Neonatal outcomes in our cohort were markedly affected by HDP, with preterm birth in 41.9% and low birth weight (LBW) in 48.6% of cases. These findings corroborate earlier reports where compromised uteroplacental perfusion in HDP led to intrauterine growth restriction and indicated preterm delivery [5,6]. The association of severe preeclampsia with the highest rates of LBW (62.5%) and NICU admission (47.5%) underscores the critical role of disease severity in determining perinatal outcomes [7,8].
NICU admissions were required in 35.1% of neonates, primarily for complications such as respiratory distress and birth asphyxia.

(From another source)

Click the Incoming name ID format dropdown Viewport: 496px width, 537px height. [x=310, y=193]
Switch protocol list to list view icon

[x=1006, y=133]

Similar admission rates have been observed in other tertiary hospital studies [9,10]. The observed stillbirth rate of 6.8% among HDP cases is higher than that in the general obstetric population, reflecting the impact of placental insufficiency and fetal compromise in these pregnancies [11].

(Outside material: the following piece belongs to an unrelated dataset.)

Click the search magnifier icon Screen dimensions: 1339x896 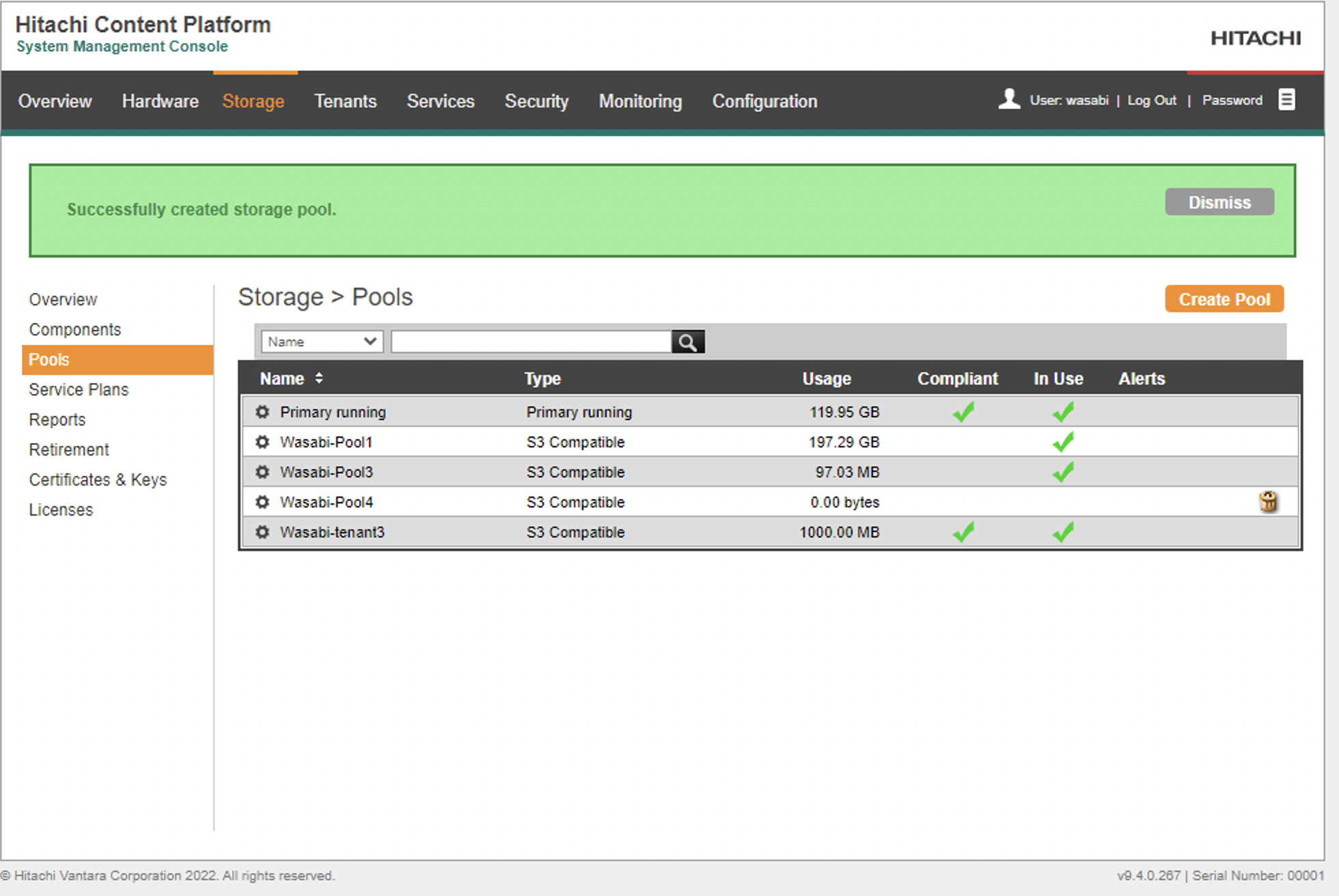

The pathophysiology underlying these adverse outcomes involves abnormal trophoblastic invasion, endothelial dysfunction, and increased vascular resistance, leading to chronic fetal hypoxia and nutritional deprivation [12]. This biological mechanism explains why even well-monitored pregnancies with HDP remain at elevated risk for growth restriction and preterm birth despite timely interventions.
The high incidence of preterm delivery in our study aligns with the practice of planned early delivery in severe HDP to prevent maternal complications such as eclampsia, HELLP syndrome, and placental abruption [13,14]. However, this often comes at the cost of prematurity-related neonatal morbidity, emphasizing the need for a careful balance between maternal safety and neonatal maturity.
Our findings highlight the importance of early detection, close maternal-fetal surveillance, and timely referral to tertiary care facilities for optimal outcomes. Implementation of standardized antenatal screening protocols and enhanced community awareness could contribute to early diagnosis and management of HDP [15].
Hypertensive disorders of pregnancy significantly increase the risk of adverse neonatal outcomes, particularly preterm birth, low birth weight, and NICU admission, with the greatest impact seen in severe preeclampsia. Early detection, close monitoring, and timely intervention are essential to improving perinatal survival and reducing morbidity.